在气培栽培过程中,雾化器是影响栽培过程的重要因素之一。本文设计了一种接触式超声雾化喷嘴和根液滴黏附试验台。通过液滴黏附测量,揭示高压静电超声雾化喷嘴主要工作参数与雾化效果的关系。本研究采用拉瓦尔管实现喷嘴的超声效果,高压静电超声雾化喷嘴的关键参数设计为进口压力、静电电压根芯电极材料和喷雾距离;通过实验得到了液滴大小变化规律和根系粘附规律。采用正交试验法对最佳操作参数进行了分析,并对雾化室内不同尺度下根系液滴沉积分布进行了研究。试验结果表明,当根芯电极材料为铜,喷嘴工作参数为0.4 MPa进口压力、1.75 m喷雾距离、12 kV静电电压时,根芯电极的液滴粘附力最高。
本文章由计算机程序翻译,如有差异,请以英文原文为准。
查看原文
分享 分享
微信好友 朋友圈 QQ好友 复制链接
本刊更多论文
Design of a high-voltage electrostatic ultrasonic atomization nozzle and its droplet adhesion effects on aeroponically cultivated plant roots
: In the process of aeroponics cultivation, the atomizer is one of the most important influencing factors on the cultivation process. This study presented the design of an ultrasonic atomization nozzle using contact charging and a root droplet adhesion test rig. The purpose of this study was to reveal the relationship between the main operating parameters of the high-voltage electrostatic ultrasonic atomization nozzle and the atomization effect using droplet adhesion measurements. In this study, the ultrasonic effect of nozzle was achieved by using Laval tube, and the design of the key parameters for the high-voltage electrostatic ultrasonic atomization nozzle were inlet pressure, electrostatic voltage root core electrode material and spray distance; the droplet size variation and root adhesion patterns were obtained through experiments. The best operating parameters were analyzed by using the orthogonal test method, and the droplet deposition distribution of the root system at different scales was investigated in the atomization chamber.
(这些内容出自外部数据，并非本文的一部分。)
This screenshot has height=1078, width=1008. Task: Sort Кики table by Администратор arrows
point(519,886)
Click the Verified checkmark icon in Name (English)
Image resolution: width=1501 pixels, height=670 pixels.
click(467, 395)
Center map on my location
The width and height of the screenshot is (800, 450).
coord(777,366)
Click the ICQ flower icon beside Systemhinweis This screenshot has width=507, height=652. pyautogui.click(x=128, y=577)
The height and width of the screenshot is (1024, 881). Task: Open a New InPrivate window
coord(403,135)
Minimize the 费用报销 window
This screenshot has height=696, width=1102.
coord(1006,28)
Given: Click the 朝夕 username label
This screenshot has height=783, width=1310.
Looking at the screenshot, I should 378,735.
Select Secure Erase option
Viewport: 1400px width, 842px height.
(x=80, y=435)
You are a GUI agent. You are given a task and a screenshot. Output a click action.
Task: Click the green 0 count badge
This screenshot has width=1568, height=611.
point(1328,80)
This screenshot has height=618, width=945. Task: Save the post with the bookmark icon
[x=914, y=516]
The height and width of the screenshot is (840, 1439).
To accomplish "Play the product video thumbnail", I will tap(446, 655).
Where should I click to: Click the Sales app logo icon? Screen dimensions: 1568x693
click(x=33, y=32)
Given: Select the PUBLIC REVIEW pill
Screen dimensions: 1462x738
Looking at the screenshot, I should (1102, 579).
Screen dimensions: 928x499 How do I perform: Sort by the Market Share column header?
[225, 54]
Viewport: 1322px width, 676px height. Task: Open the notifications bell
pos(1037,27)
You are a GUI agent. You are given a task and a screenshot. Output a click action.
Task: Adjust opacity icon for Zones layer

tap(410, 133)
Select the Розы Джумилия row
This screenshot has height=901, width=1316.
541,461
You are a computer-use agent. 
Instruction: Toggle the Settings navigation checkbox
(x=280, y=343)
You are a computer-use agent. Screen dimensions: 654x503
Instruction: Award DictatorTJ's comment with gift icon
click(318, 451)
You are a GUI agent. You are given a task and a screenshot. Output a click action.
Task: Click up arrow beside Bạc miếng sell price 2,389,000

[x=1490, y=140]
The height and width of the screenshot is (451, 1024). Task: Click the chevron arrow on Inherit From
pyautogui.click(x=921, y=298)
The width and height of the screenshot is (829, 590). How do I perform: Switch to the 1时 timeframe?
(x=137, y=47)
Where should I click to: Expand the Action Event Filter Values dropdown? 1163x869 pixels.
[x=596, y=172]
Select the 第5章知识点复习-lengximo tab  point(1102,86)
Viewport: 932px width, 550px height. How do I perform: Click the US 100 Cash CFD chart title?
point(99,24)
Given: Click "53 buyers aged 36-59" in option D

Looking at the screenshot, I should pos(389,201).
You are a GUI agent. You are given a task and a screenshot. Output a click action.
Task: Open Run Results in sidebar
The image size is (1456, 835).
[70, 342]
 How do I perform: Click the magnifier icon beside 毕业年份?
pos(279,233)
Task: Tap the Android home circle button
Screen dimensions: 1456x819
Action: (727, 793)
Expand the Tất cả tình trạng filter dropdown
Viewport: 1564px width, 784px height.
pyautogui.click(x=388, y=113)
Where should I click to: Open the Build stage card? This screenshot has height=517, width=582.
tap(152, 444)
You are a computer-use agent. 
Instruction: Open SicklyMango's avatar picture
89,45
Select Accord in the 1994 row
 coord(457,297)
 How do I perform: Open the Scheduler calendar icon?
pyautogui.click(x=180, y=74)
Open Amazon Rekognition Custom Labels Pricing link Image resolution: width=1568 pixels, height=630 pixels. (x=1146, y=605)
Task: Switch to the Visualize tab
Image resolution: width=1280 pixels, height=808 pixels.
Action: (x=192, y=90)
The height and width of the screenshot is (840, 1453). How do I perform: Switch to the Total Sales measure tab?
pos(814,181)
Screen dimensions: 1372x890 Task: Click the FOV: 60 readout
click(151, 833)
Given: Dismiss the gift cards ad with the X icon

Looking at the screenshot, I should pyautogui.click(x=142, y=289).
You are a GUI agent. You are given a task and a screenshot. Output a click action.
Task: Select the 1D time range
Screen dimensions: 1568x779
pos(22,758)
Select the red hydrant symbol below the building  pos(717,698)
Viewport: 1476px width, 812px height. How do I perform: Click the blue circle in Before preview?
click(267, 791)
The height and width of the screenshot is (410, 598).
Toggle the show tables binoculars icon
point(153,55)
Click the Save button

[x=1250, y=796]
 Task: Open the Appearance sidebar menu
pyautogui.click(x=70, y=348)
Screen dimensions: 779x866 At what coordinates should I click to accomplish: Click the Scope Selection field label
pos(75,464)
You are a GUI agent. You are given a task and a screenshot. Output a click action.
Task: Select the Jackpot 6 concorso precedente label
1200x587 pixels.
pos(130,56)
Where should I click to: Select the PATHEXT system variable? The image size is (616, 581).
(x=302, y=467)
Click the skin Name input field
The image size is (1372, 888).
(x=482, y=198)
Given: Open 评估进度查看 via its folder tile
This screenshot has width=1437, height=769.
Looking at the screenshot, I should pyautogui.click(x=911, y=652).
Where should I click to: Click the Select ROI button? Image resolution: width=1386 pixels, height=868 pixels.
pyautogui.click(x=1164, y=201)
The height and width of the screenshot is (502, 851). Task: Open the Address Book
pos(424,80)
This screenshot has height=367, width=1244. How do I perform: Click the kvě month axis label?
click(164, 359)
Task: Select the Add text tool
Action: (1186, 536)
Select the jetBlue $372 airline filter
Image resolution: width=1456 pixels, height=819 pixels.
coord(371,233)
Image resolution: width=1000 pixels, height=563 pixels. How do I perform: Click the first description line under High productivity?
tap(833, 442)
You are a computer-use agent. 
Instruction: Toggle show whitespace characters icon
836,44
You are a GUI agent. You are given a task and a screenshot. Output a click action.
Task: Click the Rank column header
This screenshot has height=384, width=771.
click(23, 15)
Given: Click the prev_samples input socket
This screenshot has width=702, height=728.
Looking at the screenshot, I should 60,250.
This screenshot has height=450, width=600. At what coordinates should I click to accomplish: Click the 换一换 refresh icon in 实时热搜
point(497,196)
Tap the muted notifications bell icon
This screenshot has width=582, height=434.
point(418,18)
The test results revealed that when the root core electrode material was coppe and the nozzle working parameters were at 0.4 MPa of inlet pressure, at 1.75 m the spray distance, at 12 kV of the electrostatic voltage, the root system has the highest droplet adhesion.
求助全文
通过发布文献求助,成功后即可免费获取论文全文。 去求助
来源期刊
CiteScore
4.30
自引率
12.50%
发文量
88
审稿时长
24 weeks
期刊介绍: International Journal of Agricultural and Biological Engineering (IJABE, https://www.ijabe.org) is a peer reviewed open access international journal. IJABE, started in 2008, is a joint publication co-sponsored by US-based Association of Agricultural, Biological and Food Engineers (AOCABFE) and China-based Chinese Society of Agricultural Engineering (CSAE). The ISSN 1934-6344 and eISSN 1934-6352 numbers for both print and online IJABE have been registered in US. Now, Int. J. Agric. & Biol. Eng (IJABE) is published in both online and print version by Chinese Academy of Agricultural Engineering.
期刊最新文献
Effects of spray adjuvants and operation modes on droplet deposition and elm aphid control using an unmanned aerial vehicle Comprehensive evaluation of the optimal rates of irrigation and potassium application for strawberry Design and test of the bilateral throwing soil-covering device for straw mulching machine in orchards Detection of the foreign object positions in agricultural soils using Mask-RCNN Separation and mechanical properties of residual film and soil
×
引用
GB/T 7714-2015
复制
MLA
复制
APA
复制
导出至
BibTeX EndNote RefMan NoteFirst NoteExpress
×
×
提示
您的信息不完整,为了账户安全,请先补充。
现在去补充
×
提示
您因"违规操作"
具体请查看互助需知
我知道了
×
提示
现在去查看 取消
×
提示
确定
0
微信
客服QQ
Book学术公众号 扫码关注我们
反馈
×
意见反馈
请填写您的意见或建议
请填写您的手机或邮箱
已复制链接
已复制链接
快去分享给好友吧!
我知道了
×
扫码分享
扫码分享
Book学术官方微信
Book学术文献互助
Book学术文献互助群
群 号:481959085
Book学术
文献互助 智能选刊 最新文献 互助须知 联系我们:info@booksci.cn
Book学术提供免费学术资源搜索服务,方便国内外学者检索中英文文献。致力于提供最便捷和优质的服务体验。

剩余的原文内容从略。